Kreider: Yes, we don’t want to have the conversation in a way that it’s atheists against all religions. Christianity is not just one of many religions.
Beyond this, however, it seems that the atheist who raises this challenge must ignore the corresponding self-referential implication. Blount follows up on this point by highlighting the fact that atheism is not exempt from charges of having caused harm. A survey of the twentieth century demonstrates that totalitarian regimes have perpetuated unspeakable evils not only in the name of, but utterly consistent with, a naturalistic worldview. Indeed, the human heart is capable of great evil, but this is especially pronounced in the historical record of institutionalized atheism.
Blount: A point worth making as well is this one: Is it true that horrible things have been done in the name of religion? Of course it is. And is it true that there are some horrible things that have been done in the name of Christ? Absolutely. But let’s not pretend there haven’t been horrible things done in the name of atheism. If what we’re concerned about is the potential wickedness and the potential horror of totalitarian regimes, let’s not pretend that religiously minded people have a corner on the market.
Bock: One of the quotes I read last night . . . goes something like “Man has killed his thousands, but religion has killed tens of thousands.” . . . [But] I look at the record of the last century, and I look at the wars that were generated, not for religious reasons but for other reasons: For nationalistic reasons, for racist reasons—just put a whole other set of categories in there. . . The example that popped into my mind was the Holocaust.

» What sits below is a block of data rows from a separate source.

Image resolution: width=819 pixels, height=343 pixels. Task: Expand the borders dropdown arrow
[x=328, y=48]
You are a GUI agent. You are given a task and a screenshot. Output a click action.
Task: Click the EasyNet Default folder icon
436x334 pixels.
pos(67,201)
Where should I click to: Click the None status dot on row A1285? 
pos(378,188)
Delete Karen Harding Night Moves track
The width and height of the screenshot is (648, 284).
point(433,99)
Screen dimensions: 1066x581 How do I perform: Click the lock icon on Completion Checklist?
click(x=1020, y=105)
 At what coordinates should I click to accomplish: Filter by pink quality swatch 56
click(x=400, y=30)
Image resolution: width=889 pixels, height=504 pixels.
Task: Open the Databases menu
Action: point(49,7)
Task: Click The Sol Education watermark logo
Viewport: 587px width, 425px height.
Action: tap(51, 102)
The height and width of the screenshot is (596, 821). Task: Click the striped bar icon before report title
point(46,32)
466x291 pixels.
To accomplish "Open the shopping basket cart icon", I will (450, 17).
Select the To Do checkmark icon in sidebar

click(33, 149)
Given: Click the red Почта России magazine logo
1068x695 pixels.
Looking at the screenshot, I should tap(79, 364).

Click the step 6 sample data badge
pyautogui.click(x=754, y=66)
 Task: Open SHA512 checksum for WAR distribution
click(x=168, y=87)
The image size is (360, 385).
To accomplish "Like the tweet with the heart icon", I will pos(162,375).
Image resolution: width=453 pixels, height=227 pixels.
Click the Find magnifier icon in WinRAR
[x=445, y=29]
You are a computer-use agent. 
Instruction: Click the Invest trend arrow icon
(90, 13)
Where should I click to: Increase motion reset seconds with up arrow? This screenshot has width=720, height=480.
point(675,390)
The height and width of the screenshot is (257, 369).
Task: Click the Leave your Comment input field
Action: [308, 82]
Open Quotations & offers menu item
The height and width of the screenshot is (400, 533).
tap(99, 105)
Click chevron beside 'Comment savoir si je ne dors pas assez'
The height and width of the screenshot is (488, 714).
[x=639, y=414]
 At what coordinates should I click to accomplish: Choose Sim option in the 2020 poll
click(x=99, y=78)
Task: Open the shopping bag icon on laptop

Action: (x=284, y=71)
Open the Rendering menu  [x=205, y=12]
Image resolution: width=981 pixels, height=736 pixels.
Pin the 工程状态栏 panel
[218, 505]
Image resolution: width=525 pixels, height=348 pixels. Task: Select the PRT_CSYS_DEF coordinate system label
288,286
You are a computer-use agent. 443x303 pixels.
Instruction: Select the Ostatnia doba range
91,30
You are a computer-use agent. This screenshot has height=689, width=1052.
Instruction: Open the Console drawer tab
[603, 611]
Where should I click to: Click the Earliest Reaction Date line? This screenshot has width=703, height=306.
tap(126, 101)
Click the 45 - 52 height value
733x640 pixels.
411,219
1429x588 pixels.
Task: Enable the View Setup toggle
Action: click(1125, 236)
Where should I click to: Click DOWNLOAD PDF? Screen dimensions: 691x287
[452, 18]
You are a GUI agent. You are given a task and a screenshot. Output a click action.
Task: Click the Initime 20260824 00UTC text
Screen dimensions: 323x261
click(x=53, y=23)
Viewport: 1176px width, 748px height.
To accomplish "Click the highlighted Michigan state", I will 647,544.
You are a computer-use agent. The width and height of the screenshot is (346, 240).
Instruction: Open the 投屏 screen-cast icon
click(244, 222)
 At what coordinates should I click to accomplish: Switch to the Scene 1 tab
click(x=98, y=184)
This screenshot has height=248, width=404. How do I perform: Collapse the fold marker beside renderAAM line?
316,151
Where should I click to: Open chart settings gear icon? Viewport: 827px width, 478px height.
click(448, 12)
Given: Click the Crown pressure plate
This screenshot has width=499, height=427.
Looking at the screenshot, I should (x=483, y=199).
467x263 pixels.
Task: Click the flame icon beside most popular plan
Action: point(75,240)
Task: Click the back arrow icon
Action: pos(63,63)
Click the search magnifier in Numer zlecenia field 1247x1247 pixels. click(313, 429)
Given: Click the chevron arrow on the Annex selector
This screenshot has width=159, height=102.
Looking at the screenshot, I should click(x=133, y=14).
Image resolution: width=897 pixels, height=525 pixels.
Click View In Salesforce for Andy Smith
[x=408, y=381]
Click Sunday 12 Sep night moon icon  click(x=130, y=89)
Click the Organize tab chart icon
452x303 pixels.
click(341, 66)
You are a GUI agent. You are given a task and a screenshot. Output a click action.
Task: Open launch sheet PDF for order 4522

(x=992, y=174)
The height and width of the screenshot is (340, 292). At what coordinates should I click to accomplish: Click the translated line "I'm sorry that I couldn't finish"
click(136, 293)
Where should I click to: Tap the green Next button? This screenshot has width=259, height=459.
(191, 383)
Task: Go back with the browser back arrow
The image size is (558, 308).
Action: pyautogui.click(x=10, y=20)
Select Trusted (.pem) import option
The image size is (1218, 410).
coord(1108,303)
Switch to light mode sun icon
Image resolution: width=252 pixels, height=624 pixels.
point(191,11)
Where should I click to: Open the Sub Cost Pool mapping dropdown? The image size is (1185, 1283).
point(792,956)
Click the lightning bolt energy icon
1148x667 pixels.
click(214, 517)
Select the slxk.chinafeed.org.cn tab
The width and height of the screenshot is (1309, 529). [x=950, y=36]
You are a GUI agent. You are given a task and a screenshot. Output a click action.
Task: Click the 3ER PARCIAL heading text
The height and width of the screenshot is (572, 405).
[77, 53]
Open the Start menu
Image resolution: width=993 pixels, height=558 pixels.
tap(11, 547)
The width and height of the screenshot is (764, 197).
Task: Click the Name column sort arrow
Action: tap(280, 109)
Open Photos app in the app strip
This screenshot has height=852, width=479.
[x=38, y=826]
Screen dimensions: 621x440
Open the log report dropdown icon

The Holocaust was a product in which religion—if I can say it this way—was the victim. It took it on the chin in the Holocaust. Because someone was a particular race and held a particular religion, the goal was to wipe them off the face of the earth. And that wasn’t religiously motivated; that was motivated by something else. If we’re going to rank the most horrific things that have happened in our recent memory, certainly the Holocaust makes 9/11 pale in comparison . . . “Religion has killed thousands, but humanity at its worst has killed tens of thousands.”
Kreider: And most of these folks would agree with us on that and would repudiate very similarly. So it’s a place where in the midst of a vitriolic attack, in the midst of great conflict to say, “We’re on the same page here.” None of us wants to be a defender of the misuse of religion—any religion—and so we do have some common ground here in which we can stand.
Perhaps this common ground may allow space for a conversation on the nature and origin of morality, as well as the universal outcry against all kinds of injustice and oppression. In the end, God can have morally justified reasons for allowing evil, even if those reasons remain unknown to finite humans. Furthermore, the atheist alternative provides no basis for objective moral values and duties. Moreover, it leaves one with a second problem: The Problem of Good.
Despite vigorous assertions from followers of the New Atheism, evil does not disprove God. Christians can persevere through all kinds of trials, holding fast to the words of Jesus: “I have told you these things so that in me you may have peace. In the world you have trouble and suffering, but take courage—I have conquered the world” (John 16:33, NET).